Quels sont vos prochains buts ? Qu'est-ce qui demeure encore caché ? Qu'est-ce que vous cherchez encore à découvrir aujourd'hui ?

"Évidemment, on essaie de comprendre la conscience. Ce n'est pas une question facile donc il y a énormément d'ignorance quand on parle de ce continent méconnu qu'est le cerveau, la conscience. On continue à travailler là-dessus tous les jours. On dépend aussi des technologies, donc je ne sais pas ce que le futur va nous apporter".

Quand on dit qu'on n'utilise que 10 à 15% de notre cerveau, c'est une légende urbaine ou bien est-ce que c'est vérifié scientifiquement ?

"C'est faux. Vous avez besoin de tout votre cerveau. Évidemment, vous allez utiliser différentes régions à chaque instant, mais ça, c'est en effet une légende. Vous avez tout le cerveau là qui qui est actif et on le voit directement. Quand vous avez justement un traumatisme crânien, un AVC, une hémorragie, une lésion dans une partie du cerveau, on voit directement les conséquences".

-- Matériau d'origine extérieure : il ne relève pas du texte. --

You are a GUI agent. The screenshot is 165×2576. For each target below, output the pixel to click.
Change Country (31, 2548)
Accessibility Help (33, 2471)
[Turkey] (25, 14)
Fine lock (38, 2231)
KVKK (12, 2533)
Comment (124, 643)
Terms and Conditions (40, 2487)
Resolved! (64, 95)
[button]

C'est quand même une drôle de société où on va avoir des énormes salaires pour, je ne sais pas, des sportifs

Est-ce qu'aujourd'hui en Belgique francophone, on vous donner les moyens suffisants pour mener à bien vos recherches sur ces patients qui sont plongés dans des comas parfois profonds ?

"Non, et je pense que ce n'est pas uniquement dans mon domaine, je pense que la science -la technologie, l'éducation en général, sont sous-appréciées - a besoin de plus de financements. Évidemment, je remercie ceux qui nous financent, comme mon employeur, le FNRS, mais je pense que c'est important de réfléchir parce que c'est quand même une drôle de société où on va avoir des énormes salaires pour, je ne sais pas, des sportifs et celui qui essaie de traiter des malades ou notre planète, qui est aussi malade, les climatologues, quand on regarde comment ils sont appréciés..."

Quel est votre message alors ce matin au monde politique ? Qu'est-ce qu'il peut faire aujourd'hui pour soutenir davantage cette recherche fondamentale ?

"Notre matière première, c'est notre matière grise, donc il faut vraiment investir dans l'éducation, nos universités sont pauvres. Il faut, de notre côté, plus interagir avec le monde industriel. Je pense qu'il faut aussi repenser la manière dont la science est financée parce que je passe beaucoup trop de temps à écrire des projets et on ne sait pas ce qu'on va trouver.

Beaucoup de nos découvertes n'ont pas été planifiées d'avance, donc je pense qu'il faut nous donner plus de liberté, plus de confiance pour vraiment faire notre métier".

Le prix Francqui, on l'appelle le Nobel belge, est-ce que le vrai prix Nobel vous y pensez le matin en vous rasant ?

"Non, j'ai d'autres soucis. Mais c'est vrai que depuis que je suis jeune enfant, j'ai ce rêve et je pense que c'est important d'avoir des rêves dans la vie. Mais, évidemment, il faut rester réaliste.

C'est extrêmement compliqué, déjà je ne sais pas si on le mérite, mais je pense que c'est important d'avoir ce type de récompense et je suis ici particulièrement content avec le prix Francqui, qui est donné à quelqu'un qui est jeune et qui est encore actif professionnellement.

J'ai compris aussi qu'il y a beaucoup trop peu de femmes et là j'essaie de changer cela. Dans l'équipe, on est une quarantaine, deux tiers sont des femmes".